Two women sexually abused by their youth ministry volunteer when they were in their early teens choked back their tears as they read their victim impact statements in court on Wednesday.

One victim, now 24, said it took her eight years before she could share her secret about what Kelly Malcolm Grant had done to her physically and emotionally while she was involved with the Centre Street Church group.

"The damage that he has done to me is intertwined with everything in my life," the woman said. "My relationship with my family echoed the relationship with my friends. I was a very angry teenager and I lashed out at my family.

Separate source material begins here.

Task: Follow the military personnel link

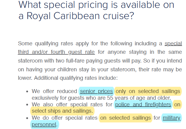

"All of my church and youth memories are now permanently stained with what he has done," the woman said. "I still don't understand how someone I loved so much could do this to me. He meant so much to me and because of his own doing, what I thought I had - a friend, leader, someone to emulate - was ripped away."

Grant, 43, pleaded guilty in June to three counts of sexual touching of three girls under 14, two of them sisters, and two counts of sexual exploitation while being in a position of trust.

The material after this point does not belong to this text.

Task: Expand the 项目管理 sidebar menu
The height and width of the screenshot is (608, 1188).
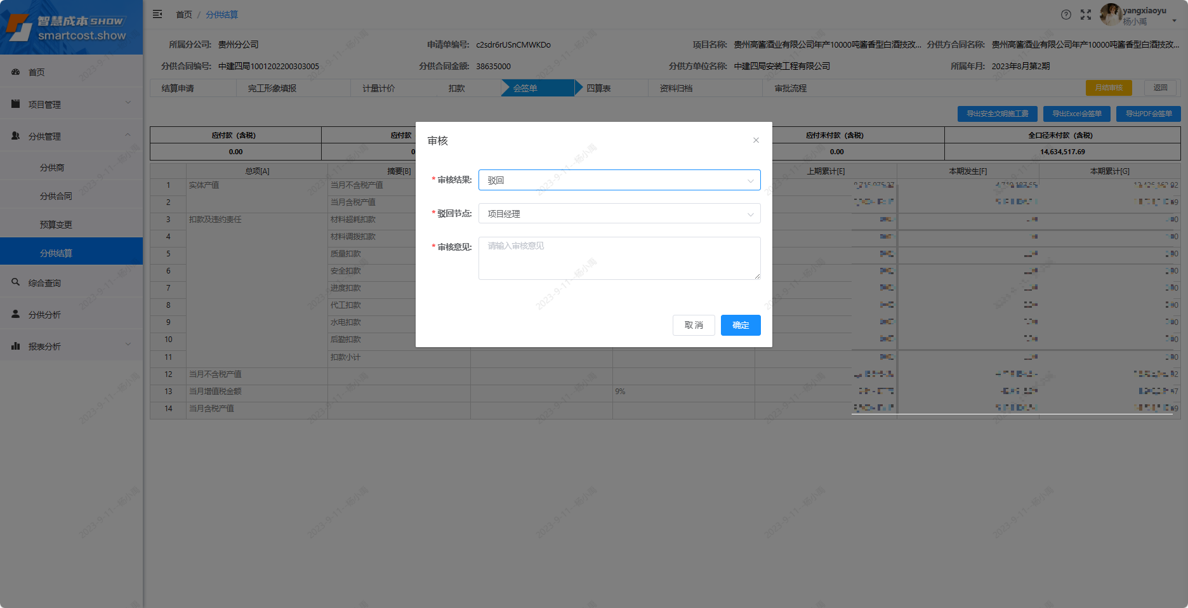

Crown prosecutor Ken McCaffrey, citing numerous aggravating factors, argued Grant should go to prison for three years.

He cited the numerous incidents over a long period of time, the fact the offender was in a position of trust over all three victims, there was a significant age difference, and the fact the incidents took place in the context of a church setting.

Defence lawyer Bob Batting said his client should be handed a conditional sentence of less than two years, under house arrest.

The eldest of the sisters, now 26, said it took her until she was 20 to discover the magnitude of the unhealthy relationship with a man twice her age. Her sister, now 28, was also abused.

The younger sister said the trauma she experienced was that a carefree young girl was turned into an older adolescent and young woman who developed bouts of both anxiety and depression. She has been tormented by nightmares.

"It's difficult to stand here before strangers who hold very little understanding of the manipulations of control and sexual abuse," she said. "I was but a girl trying, whether he was present or not, to make him proud in all things.

"But when I walked away, I learned that my growth had been neglected, stunted if you will, by this presence in my life. He had been not only a perpetrator and twisted father figure, but my God. The control that Kelly had over me was deep and firm."

Court of Queen's Bench Justice Bryan Mahoney will give the sentence on Friday.